Since his debut in 2005, the writer-director has told several stories on modern day love. Before the release of his next love story Jab Harry Met Sejal, we rank his six films from worst to best

Rahul Desai

There's this joke that Imtiaz Ali makes the same film over and over again. In my book, that's like saying we have the same relationship over and over again. No two equations are identical. There is always a different texture to the feelings involved, the sounds and mistakes made. But it's easy to see why this lack of "versatility" is attacked; in this era of technology and diminishing attention spans, there is a curious and derivative oneness to the designs of urban romance. 

The problems might seem self-afflicted and flimsy to another time of faces. Much of Ali's work – his persistent voice – is not a representation of this oneness, but a reaction to it. It is a constant search, and his version of how dramatic and conflicted and vast he hopes for an era's perception of love to be.

Each of his six films so far has built upon the generic idea of modern-day love and (mainstream) existentiality, centered upon characters that would be insignificant if the cameras weren't on them. The entire concept of coming of age through love and vice versa is, by definition, an immodest one. But it is also an endless one – one that assumes the presence of dysfunctional roots (stemming from family, ambition and forced tradition) to make the healing suit Ali's aural template of first-world angst.

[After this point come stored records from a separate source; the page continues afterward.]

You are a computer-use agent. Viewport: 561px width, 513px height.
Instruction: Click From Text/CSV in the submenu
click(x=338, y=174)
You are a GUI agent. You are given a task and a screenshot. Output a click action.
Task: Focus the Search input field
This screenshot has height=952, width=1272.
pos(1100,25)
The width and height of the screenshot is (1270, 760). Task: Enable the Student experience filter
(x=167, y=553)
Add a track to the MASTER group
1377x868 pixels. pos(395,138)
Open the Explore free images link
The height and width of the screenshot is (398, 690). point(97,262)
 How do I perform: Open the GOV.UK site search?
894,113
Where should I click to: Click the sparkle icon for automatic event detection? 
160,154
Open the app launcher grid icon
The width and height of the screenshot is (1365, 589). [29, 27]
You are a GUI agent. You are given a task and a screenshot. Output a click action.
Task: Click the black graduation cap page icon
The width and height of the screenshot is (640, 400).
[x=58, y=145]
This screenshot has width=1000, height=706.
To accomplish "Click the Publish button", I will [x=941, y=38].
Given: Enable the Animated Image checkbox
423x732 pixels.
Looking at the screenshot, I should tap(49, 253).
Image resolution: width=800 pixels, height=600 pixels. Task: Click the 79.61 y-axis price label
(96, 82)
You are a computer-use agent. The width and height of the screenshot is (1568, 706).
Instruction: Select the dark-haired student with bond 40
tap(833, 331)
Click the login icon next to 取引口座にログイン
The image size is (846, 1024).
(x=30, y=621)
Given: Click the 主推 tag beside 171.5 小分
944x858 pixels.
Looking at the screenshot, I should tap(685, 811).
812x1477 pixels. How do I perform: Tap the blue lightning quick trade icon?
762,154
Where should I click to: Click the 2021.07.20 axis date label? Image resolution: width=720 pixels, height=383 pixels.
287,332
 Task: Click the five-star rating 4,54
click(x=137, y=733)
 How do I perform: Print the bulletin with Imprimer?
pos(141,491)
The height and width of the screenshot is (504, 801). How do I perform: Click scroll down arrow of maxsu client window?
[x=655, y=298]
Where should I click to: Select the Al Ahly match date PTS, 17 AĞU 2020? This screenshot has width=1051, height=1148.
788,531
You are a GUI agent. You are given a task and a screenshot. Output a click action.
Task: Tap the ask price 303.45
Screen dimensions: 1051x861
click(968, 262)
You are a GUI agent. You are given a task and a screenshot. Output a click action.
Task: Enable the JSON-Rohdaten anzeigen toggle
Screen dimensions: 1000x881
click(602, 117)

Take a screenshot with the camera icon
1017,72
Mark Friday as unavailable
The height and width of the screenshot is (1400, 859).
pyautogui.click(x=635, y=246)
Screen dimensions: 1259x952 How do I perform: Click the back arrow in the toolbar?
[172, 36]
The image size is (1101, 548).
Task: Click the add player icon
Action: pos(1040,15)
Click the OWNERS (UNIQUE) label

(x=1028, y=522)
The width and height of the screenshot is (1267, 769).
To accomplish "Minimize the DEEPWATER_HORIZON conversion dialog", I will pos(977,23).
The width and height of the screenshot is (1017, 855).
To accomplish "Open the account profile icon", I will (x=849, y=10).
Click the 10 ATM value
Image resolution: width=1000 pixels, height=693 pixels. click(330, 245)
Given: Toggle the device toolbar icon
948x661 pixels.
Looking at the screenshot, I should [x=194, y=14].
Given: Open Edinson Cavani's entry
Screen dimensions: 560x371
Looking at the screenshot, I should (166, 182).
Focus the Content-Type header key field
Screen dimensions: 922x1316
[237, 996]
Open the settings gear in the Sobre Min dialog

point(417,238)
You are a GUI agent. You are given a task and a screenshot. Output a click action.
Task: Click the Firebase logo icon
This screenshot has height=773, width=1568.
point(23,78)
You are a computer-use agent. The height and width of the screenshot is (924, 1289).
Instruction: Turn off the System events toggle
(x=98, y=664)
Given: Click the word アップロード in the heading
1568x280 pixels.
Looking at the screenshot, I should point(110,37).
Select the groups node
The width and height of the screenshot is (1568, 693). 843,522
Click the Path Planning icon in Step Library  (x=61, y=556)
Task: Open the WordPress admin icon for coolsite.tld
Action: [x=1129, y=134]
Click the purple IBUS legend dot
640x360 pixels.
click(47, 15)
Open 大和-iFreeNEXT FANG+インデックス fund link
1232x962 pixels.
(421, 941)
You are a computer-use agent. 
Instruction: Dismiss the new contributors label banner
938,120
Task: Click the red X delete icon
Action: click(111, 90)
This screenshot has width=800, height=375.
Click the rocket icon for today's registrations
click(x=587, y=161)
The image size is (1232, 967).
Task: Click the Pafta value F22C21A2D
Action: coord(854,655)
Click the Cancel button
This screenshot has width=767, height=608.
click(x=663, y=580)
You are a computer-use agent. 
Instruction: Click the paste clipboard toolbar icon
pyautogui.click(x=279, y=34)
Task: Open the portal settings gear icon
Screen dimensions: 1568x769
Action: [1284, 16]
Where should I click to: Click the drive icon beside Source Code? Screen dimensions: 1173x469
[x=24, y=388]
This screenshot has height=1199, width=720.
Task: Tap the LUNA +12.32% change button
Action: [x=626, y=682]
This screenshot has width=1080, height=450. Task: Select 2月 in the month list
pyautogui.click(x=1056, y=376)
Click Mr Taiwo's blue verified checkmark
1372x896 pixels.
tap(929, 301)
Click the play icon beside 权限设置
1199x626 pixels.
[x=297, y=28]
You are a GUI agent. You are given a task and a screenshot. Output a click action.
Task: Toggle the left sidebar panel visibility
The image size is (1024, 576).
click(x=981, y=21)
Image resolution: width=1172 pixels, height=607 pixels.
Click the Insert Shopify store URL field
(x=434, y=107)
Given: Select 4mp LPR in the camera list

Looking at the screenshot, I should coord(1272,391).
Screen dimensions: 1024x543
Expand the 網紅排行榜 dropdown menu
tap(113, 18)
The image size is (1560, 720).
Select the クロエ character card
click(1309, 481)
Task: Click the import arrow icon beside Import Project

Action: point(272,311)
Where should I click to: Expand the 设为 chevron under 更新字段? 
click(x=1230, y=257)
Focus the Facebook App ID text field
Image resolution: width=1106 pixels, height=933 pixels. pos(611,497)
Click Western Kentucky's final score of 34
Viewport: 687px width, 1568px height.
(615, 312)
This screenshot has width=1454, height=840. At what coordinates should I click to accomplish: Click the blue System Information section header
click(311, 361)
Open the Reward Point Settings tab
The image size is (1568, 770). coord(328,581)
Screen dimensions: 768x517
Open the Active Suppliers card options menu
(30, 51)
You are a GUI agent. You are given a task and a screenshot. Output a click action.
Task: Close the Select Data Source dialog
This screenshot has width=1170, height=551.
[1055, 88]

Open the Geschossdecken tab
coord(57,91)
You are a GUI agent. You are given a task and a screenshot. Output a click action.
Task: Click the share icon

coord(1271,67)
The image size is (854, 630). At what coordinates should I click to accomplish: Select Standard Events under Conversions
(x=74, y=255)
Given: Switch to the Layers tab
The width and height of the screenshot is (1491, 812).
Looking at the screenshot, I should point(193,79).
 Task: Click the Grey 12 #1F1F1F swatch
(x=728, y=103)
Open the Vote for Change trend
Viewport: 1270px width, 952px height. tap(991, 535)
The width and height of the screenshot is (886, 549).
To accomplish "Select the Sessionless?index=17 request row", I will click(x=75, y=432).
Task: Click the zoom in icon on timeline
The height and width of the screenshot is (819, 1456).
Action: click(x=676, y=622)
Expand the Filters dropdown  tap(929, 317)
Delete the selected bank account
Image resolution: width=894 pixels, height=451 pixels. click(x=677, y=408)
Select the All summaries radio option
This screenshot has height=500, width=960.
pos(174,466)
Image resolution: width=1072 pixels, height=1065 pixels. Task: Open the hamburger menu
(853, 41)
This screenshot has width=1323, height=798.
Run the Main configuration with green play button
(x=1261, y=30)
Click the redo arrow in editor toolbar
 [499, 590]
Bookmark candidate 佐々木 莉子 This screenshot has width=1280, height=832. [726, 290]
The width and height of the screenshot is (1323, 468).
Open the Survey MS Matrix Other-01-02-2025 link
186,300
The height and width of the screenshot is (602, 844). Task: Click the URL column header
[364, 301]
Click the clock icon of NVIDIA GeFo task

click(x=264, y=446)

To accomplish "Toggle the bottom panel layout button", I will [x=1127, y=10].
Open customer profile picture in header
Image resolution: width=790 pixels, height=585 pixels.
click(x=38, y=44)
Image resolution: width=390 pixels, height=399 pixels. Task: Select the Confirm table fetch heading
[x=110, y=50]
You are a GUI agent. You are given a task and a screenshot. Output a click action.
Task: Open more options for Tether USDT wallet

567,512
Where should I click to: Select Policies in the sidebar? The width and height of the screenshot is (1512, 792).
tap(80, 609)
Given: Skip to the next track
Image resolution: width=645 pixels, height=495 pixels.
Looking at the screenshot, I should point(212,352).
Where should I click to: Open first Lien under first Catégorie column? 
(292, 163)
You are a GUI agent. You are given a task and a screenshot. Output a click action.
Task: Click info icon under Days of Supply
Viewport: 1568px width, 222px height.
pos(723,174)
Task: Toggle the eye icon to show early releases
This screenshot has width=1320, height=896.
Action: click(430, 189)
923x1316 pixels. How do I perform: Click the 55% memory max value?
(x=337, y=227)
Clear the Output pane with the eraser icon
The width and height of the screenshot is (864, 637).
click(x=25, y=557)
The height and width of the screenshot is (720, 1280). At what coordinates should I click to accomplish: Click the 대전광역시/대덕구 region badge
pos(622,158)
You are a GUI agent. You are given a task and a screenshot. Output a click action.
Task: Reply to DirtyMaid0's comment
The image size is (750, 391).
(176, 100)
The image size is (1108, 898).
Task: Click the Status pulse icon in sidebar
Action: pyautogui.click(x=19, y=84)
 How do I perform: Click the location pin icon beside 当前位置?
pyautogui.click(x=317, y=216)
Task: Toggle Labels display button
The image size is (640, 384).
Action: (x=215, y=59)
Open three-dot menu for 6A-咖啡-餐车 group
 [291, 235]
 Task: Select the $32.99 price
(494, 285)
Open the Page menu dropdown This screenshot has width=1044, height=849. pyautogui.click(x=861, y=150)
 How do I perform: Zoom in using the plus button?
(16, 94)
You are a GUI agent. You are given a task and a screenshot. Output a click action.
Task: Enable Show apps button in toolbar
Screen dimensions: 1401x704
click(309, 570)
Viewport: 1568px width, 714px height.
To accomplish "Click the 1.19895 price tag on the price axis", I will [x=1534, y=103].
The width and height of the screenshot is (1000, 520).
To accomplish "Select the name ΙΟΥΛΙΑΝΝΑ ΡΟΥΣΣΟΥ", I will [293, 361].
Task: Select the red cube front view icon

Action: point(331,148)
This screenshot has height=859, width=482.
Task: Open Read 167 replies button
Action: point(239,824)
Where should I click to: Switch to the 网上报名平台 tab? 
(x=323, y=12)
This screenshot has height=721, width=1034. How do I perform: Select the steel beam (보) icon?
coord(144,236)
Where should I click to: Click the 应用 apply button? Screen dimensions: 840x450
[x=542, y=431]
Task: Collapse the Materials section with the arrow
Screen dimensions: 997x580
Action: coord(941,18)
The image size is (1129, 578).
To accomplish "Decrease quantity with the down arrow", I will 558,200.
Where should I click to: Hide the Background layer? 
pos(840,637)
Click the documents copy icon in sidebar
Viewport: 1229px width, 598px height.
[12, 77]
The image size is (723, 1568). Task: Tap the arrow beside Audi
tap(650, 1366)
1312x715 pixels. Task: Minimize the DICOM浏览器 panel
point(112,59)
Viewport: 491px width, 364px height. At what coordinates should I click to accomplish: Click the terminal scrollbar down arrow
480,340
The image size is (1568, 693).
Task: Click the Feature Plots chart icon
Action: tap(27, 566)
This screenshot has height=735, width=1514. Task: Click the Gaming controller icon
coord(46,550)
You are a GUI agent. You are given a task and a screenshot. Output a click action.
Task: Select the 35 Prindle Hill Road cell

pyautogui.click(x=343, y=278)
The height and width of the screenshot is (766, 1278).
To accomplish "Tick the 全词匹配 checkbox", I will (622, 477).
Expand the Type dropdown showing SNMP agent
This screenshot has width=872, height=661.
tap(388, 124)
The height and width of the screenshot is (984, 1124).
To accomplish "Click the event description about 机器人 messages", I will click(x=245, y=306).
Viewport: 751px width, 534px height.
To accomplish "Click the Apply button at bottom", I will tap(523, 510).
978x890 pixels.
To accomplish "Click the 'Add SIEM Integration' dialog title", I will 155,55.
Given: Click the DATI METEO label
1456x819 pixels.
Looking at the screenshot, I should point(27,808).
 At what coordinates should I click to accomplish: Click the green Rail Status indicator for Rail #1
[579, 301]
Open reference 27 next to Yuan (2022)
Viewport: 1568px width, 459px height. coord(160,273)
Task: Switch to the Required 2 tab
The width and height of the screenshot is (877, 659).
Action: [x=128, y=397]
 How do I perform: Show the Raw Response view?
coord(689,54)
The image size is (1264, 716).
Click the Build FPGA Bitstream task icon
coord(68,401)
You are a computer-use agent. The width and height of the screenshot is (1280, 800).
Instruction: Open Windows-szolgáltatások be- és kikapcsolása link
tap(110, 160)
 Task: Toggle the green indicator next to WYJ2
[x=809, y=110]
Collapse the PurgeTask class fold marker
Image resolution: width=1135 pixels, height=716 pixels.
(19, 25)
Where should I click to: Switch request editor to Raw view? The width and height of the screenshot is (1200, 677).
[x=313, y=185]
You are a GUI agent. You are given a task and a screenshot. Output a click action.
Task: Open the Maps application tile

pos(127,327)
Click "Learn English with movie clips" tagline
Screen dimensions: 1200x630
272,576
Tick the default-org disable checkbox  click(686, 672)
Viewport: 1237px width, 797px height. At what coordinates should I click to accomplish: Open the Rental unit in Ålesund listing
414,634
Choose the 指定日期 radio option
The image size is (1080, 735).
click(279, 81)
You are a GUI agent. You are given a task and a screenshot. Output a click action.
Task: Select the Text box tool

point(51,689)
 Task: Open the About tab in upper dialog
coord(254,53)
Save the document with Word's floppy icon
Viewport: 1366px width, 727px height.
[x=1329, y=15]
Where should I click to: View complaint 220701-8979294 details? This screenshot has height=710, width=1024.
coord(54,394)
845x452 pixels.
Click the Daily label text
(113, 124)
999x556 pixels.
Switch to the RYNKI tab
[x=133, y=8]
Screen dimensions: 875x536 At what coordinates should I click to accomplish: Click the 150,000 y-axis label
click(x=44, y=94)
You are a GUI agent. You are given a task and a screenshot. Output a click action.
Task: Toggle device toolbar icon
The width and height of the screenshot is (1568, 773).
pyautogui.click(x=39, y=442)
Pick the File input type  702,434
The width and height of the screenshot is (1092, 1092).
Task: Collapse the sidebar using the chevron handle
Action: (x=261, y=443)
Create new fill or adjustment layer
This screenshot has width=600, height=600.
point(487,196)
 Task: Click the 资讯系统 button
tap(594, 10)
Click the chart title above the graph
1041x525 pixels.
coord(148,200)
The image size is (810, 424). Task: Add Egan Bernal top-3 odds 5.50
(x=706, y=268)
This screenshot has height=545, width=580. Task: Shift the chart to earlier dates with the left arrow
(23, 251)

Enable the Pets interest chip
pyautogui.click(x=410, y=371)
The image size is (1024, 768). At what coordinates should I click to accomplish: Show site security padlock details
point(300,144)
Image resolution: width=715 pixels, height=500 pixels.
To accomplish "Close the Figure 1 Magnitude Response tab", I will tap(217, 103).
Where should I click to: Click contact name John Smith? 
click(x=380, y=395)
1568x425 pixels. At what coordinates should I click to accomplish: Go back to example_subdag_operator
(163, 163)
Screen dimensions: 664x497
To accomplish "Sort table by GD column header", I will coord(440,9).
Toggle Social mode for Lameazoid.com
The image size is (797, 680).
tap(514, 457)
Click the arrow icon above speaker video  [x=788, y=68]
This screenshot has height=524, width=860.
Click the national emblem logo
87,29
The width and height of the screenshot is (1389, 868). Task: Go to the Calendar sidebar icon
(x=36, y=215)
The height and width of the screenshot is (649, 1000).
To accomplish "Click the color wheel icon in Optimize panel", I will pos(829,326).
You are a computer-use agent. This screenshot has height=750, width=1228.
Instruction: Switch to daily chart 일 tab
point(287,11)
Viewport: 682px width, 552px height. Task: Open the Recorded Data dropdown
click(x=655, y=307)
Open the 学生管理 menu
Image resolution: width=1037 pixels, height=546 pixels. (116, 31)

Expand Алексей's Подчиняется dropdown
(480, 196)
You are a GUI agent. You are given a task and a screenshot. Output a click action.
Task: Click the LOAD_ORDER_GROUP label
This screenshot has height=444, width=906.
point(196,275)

Perhaps this simplistic accusation is a result of the fact that this particular storyteller has a penchant for repeating certain motifs: lost souls, traveling (an entire generation has woken up to the exoticism of Europe and the Himalayas through his filmography), love at second sight, A.R. Rahman's music as more of a script than mood device, and unconventional "gut-feel" narratives (coupled with complex, quasi-musical editing patterns).

For better or worse, I've grown up with this language between 2005 and 2017. Which means I've had plenty of time to reflect upon whether it has grown with me, too. The answers keep changing.

However, here are his films, ranked from worst (in the mildest sense of the term) to best. To be very clear – he hasn't made a bad film. Perhaps the most valid compliment a contemporary Hindi-language filmmaker can be afforded is this: every year, this ranking pattern has changed in my head. Just like the evolving relevance of some of his riskier films, subject to the phase of life we occupy.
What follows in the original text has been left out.